Figure 3B illustrates the interpretability of the XGBoost model that the risk of recurrence is directly proportional to the WBC, which is the most important risk feature for recurrence. The higher of WBC, the higher the risk of recurrence. Furthermore, high TG, high BMI, older, large number of abortions, persistence of inverted nipples, and extensive breast mass are associated with a higher risk of recurrence, so they can be interpreted as risk factors for recurrence. The direction of the AGR and NLR ratio is not significant in this model.

Fig. 3
figure 3

The interpretability of the model. Visualization of SHAP interpretation of Random Forest (A), Visualization of SHAP interpretation of XGBoost model (B)

Once an acceptable and clinically meaningful model has been developed, according to the selected feature values of the actual patient, we can achieve the recurrence probability.
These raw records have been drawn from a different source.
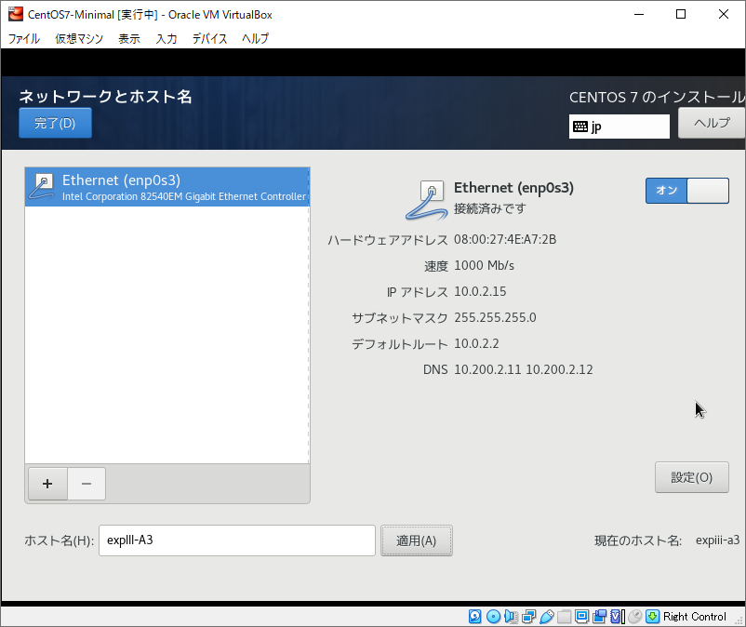Viewport: 746px width, 627px height.
Task: Click the display settings status icon
Action: (581, 616)
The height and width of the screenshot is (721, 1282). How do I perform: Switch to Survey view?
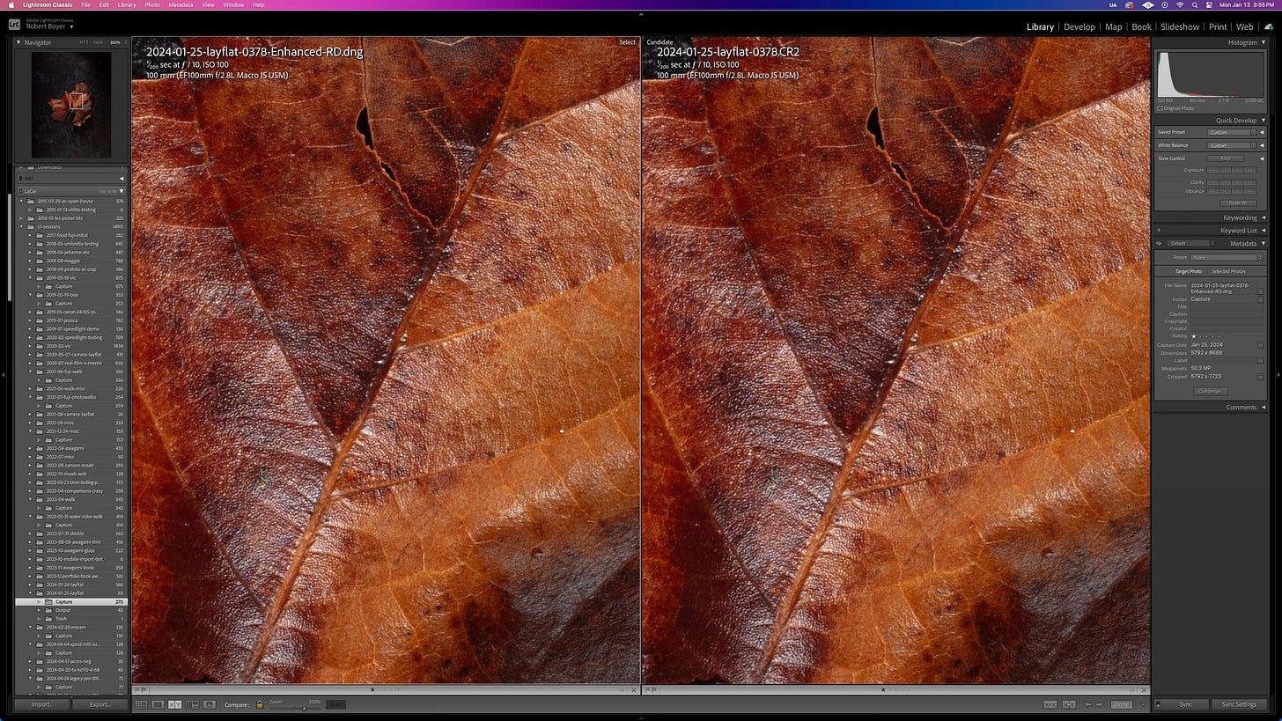[192, 704]
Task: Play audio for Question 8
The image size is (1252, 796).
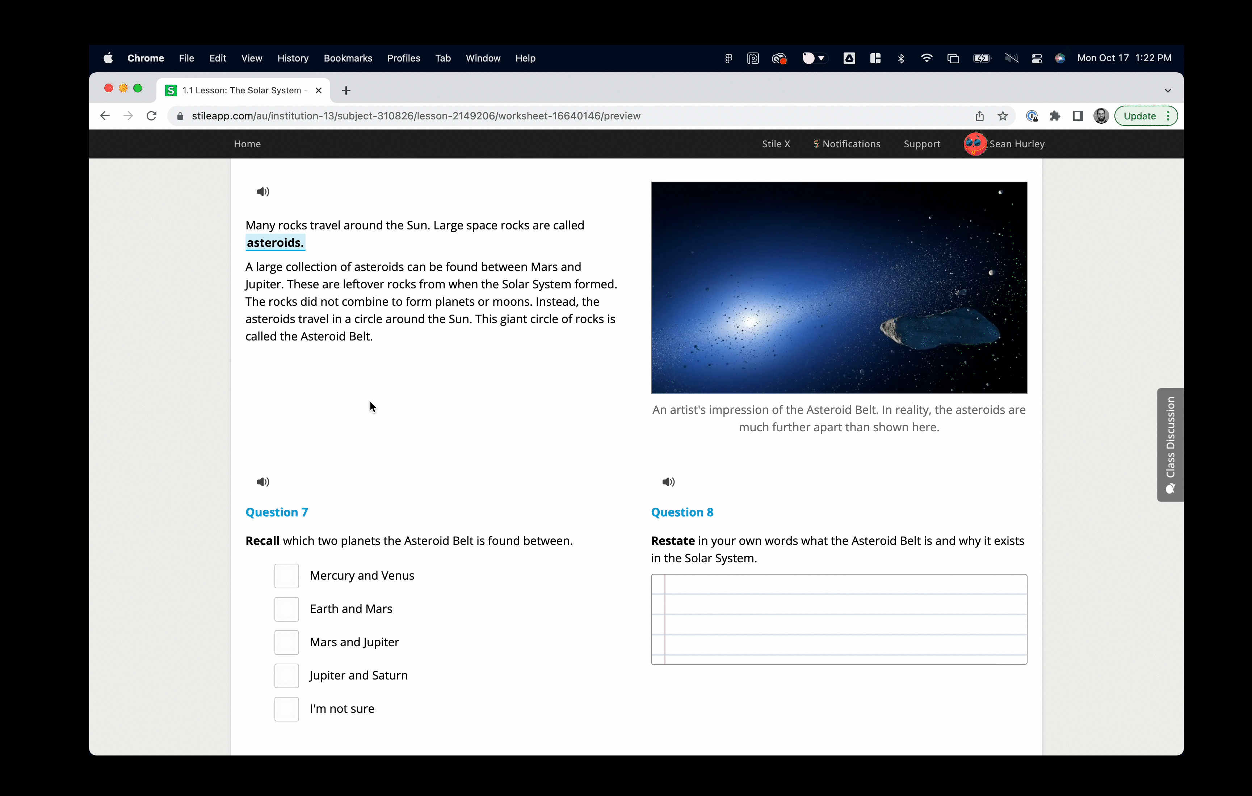Action: click(668, 482)
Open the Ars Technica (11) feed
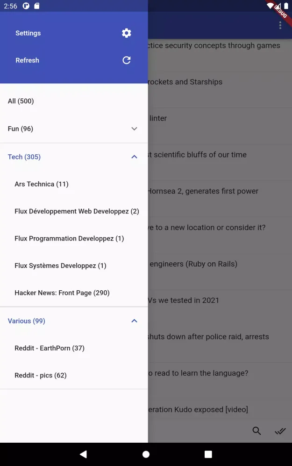The image size is (292, 466). (42, 184)
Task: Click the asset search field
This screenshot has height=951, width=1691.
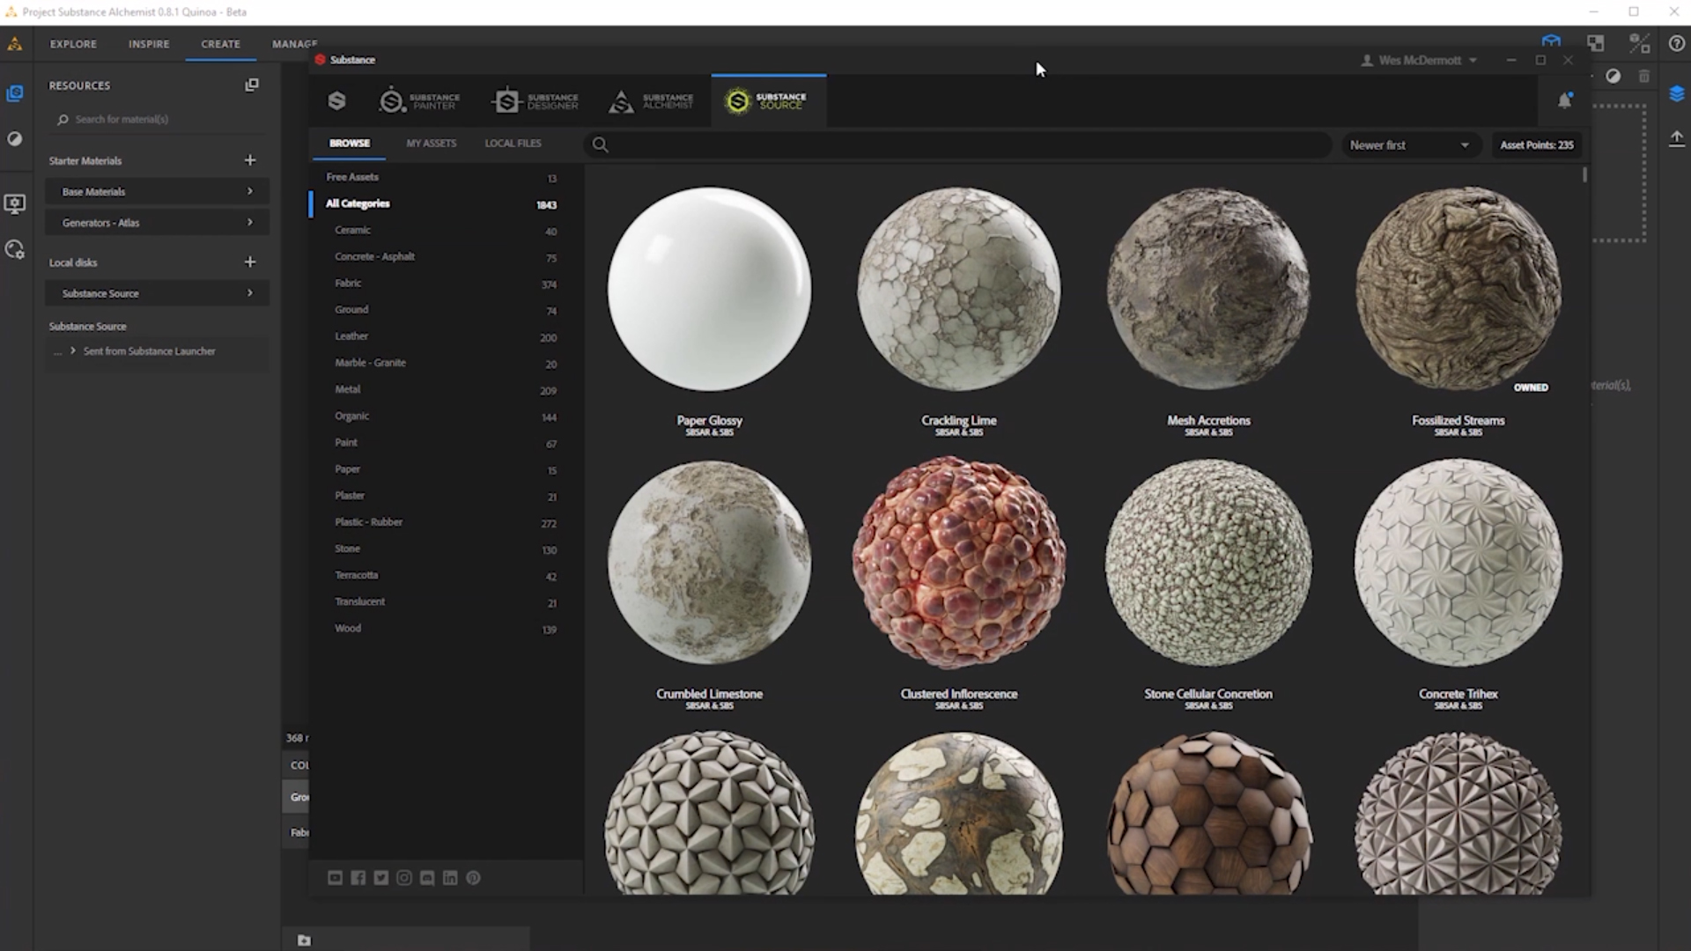Action: point(960,144)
Meanwhile, we can use the SHAP force plot of the corresponding actual patient to analyze the influence of selected features on recurrence probability. The positive and negative influence on the forecast result is noticeable by using arrows in the force plot, as shown in Fig. 4-Fig. 5. Combined with the clinical significance of the selected features and the result of the force plot, we comprehensively judge whether the forecast result is credible, and give follow-up preventive measures to the patient. We give two examples of the XGBoost model to explain how to use this model.
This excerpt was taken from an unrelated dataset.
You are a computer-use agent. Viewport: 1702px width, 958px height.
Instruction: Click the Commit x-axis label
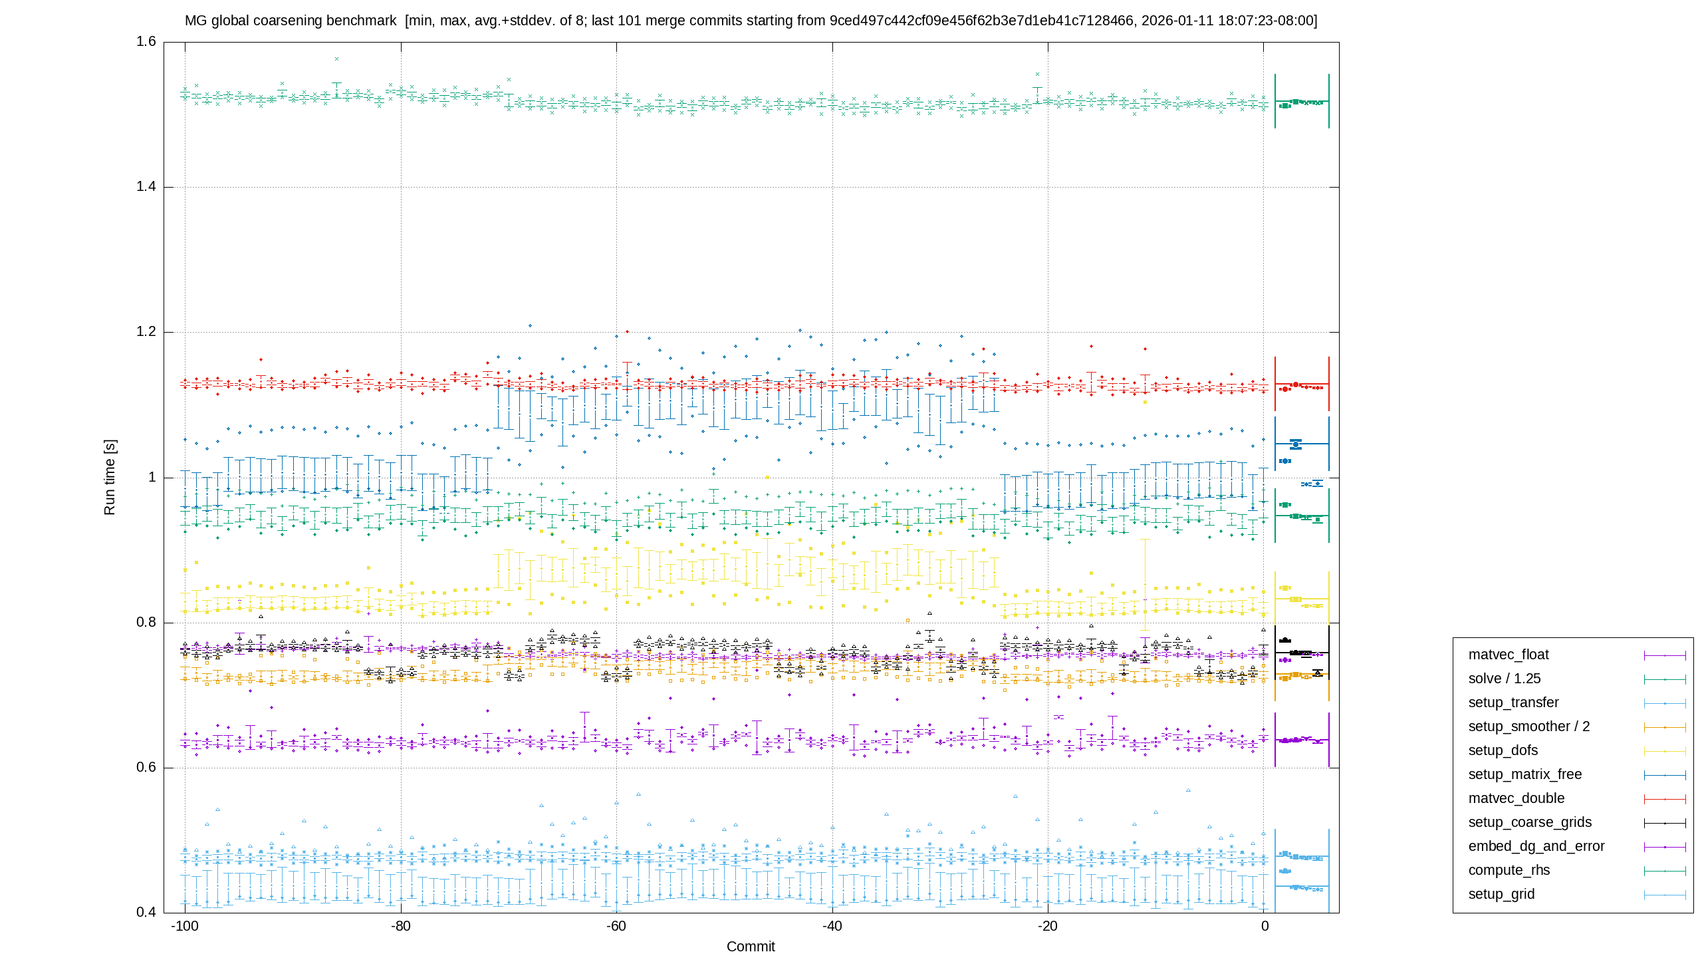click(x=751, y=947)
The recurrence prediction of case 1 in our test datasets aligns with the actual outcome. As depicted in Fig. 4, the observed influence of abortion and intraoperative secretions on the final results is consistent with prior research findings and clinical expertise. In essence, abortion and intraoperative discharge serve as adverse factors impacting recurrence. Lower WBC indicates a more stable systemic inflammation, which is reasonable for reducing disease recurrence. In this case, appropriate AGR value and good weight control can effectively decrease the likelihood of recurrence for the patient.

Fig. 4
figure 4

XGBoost Case 1: no recurrence was observed during follow-up duration

As depicted in Fig. 5, with our previous practice experience. Higher WBC predicts the presence of systemic inflammation. Advanced age is characterized by a high recurrence rate in this disease. These characteristics, as shown on the force plot, give us greater confidence in the reliability of the prediction results.

Fig. 5
figure 5

XGBoost Case 2: recurrence was observed during the follow-up duration

By employing force plots, we can identify the specific parameters that influence the recurrence of each patient and make a comprehensive assessment to determine the necessity for preventive measures. Firstly, patients can be advised on lifestyle modifications, such as dietary attention and weight management, contraception to prevent abortion, exercise for immune enhancement, and increased frequency of follow-up visits. Secondly, additional treatment options may include oral medication administration with extended duration based on recurrence probability postoperatively. These options encompass antibiotics, and corticosteroids et al.

Discussion

In this study, we explored ten features, all of which were routinely assessed by preoperative clinical case information, preoperative laboratory tests and intraoperative findings. These above data types are easy to access clinically. That’s why we chose these features in our prediction model. The problems faced by clinical medicine are often very complex, and many clinical trials struggle to decouple disease-predisposing factors for the reason of human ethics. Based on the above reasons, some clinical features were considered in the selection of parameters during the construction of the models.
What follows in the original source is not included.